Testers who do not embrace this brave new world of automation run an increasing risk of being down-sized, right-sized, or whatever other euphemism you prefer to use for being made redundant.
What is the driver of this doom and gloom? Cost! The desire to get more bang for your buck.
A team of (for example) five testers that spend their time writing test scripts and then following those test scripts against a system is in the unenviable position of joining that species on the edge of extinction.
As the manager of that team, I would retain one member of the species to write the test scripts and analyse and interpret the results, but down-size (use your preferred euphemism here) the remaining four members. Why would I pay for five testers when the simple act of following a test script can be performed by almost any semi-skilled labour at a significantly lower cost? Especially if I can send that job off-shore to countries where the labour cost is cheaper. After all, following a script does not require any special training, skills, or knowledge.

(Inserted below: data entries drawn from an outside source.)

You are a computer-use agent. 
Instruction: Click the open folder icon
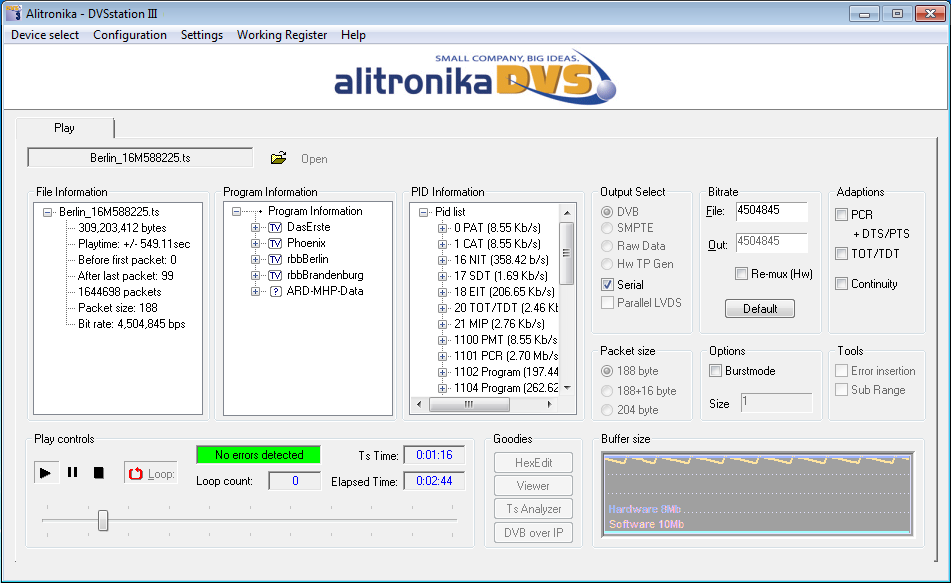(279, 158)
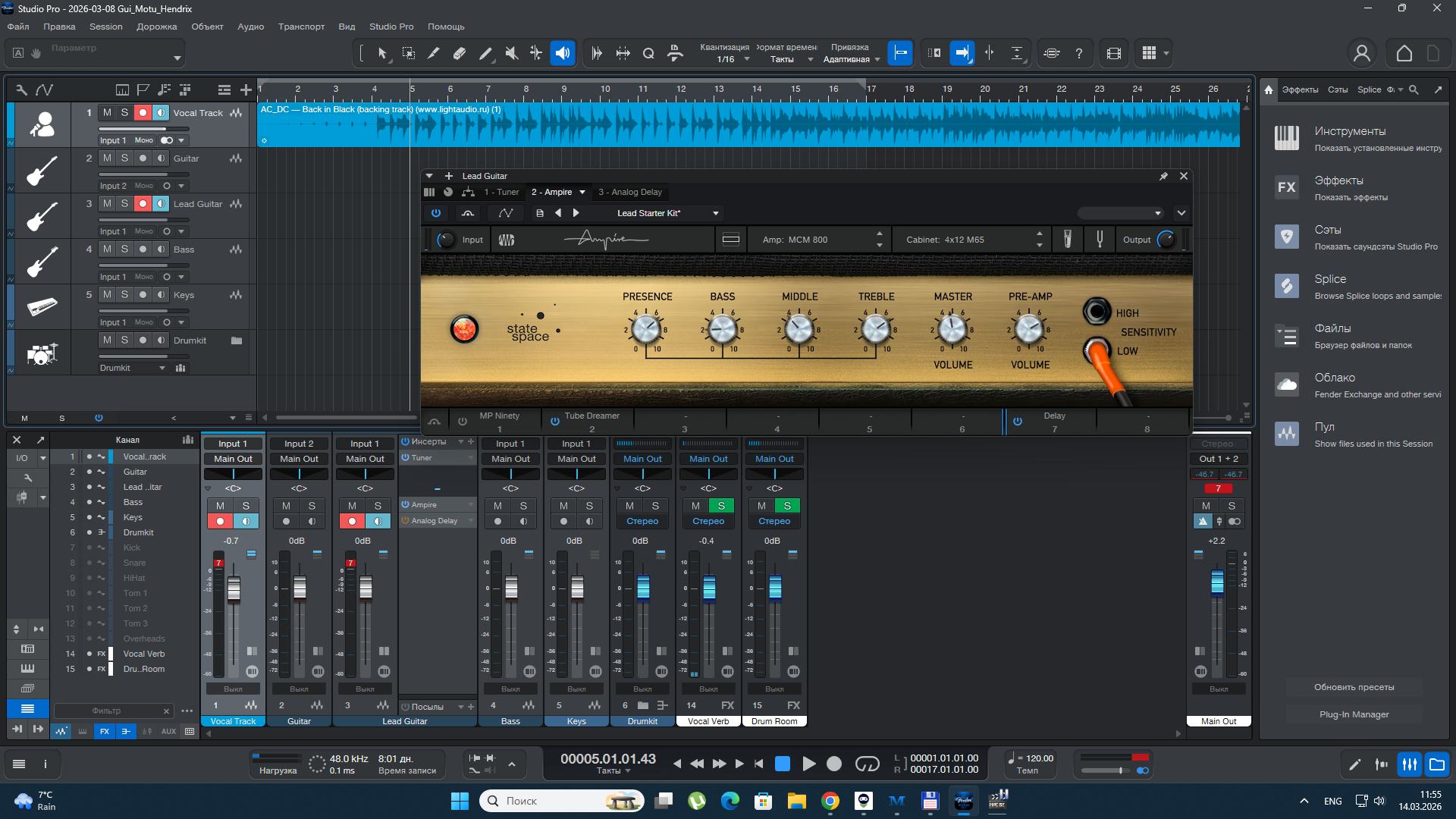Open the Транспорт menu
Viewport: 1456px width, 819px height.
coord(301,27)
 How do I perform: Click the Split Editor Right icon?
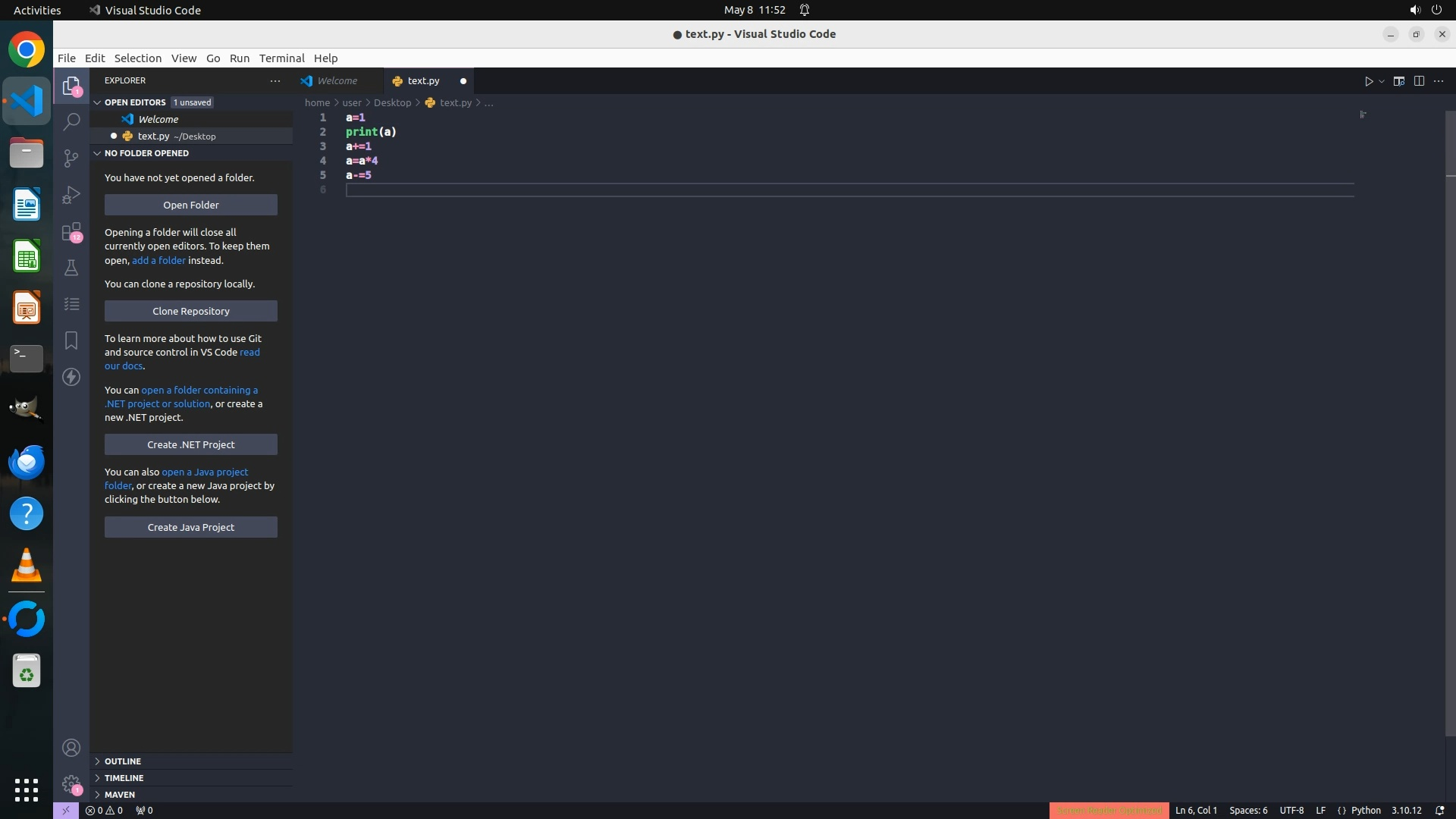point(1419,81)
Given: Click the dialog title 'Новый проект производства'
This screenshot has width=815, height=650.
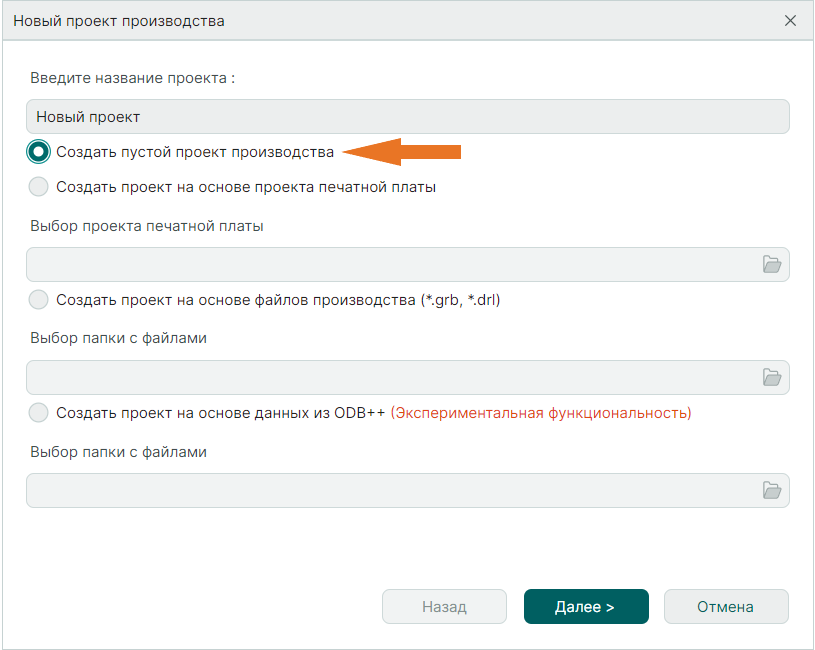Looking at the screenshot, I should (120, 20).
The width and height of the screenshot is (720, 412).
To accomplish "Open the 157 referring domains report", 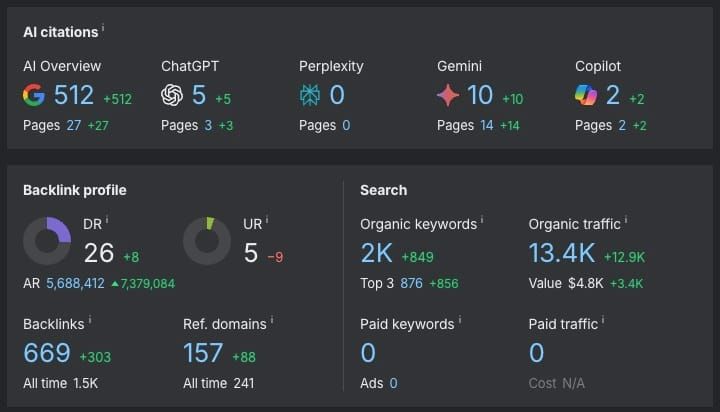I will click(x=204, y=353).
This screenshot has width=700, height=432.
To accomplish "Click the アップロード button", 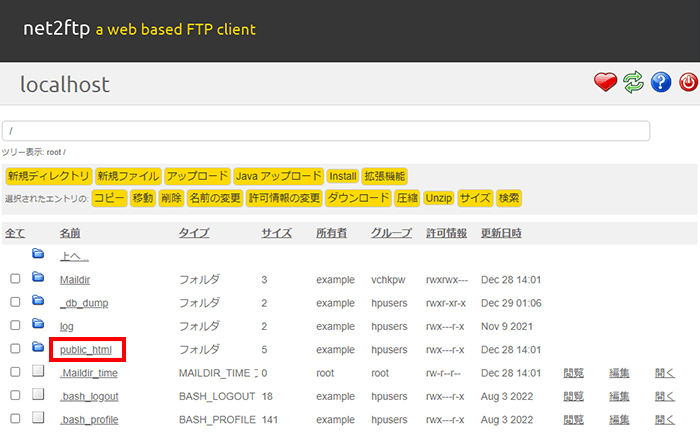I will point(197,176).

To those four former testers, welcome to the fate of the genus apatosaurus tento. To the surviving tester, be afraid, be very very afraid. That meteor is putting the remainder of your career at risk as you compete with all the other survivors for the dwindling resources of jobs available for that endangered species, the non-technical tester.
How then to survive this extinction-level event? Don’t just try to survive alongside test automation, ignoring it or hiding from it – that path simply delays the inexorable slide to extinction. Instead, adapt and evolve!
The tester that embraces test automation has the adaptation that allows them to rise above their former colleagues and feast on the more bountiful lake of bugs available to those who are freed from the time-consuming shackles of manually following test scripts.
The tester that can automate the repetitive and mindless job of following test scripts will find that they have more time on their hands, time that can be spent on tasks that cannot be automated, such as exploratory testing. Such techniques yield a richer crop of bugs that are not typically found by more mundane testing techniques, but rather are normally found by users in production. When that happens, the users get angry because there is a roadblock preventing them from continuing with their work, and the development team (including the testers) lose face.
As a manager, I would want testers who can offer that bit extra beyond their colleagues, who can find those more elusive bugs, who yield better productivity because they automate all the repetitive tasks that they can. These technical testers are the ones who will survive the extinction-level event of automation. Welcome to the future of testing, to the evolution of testers into the new species of “homo tento”.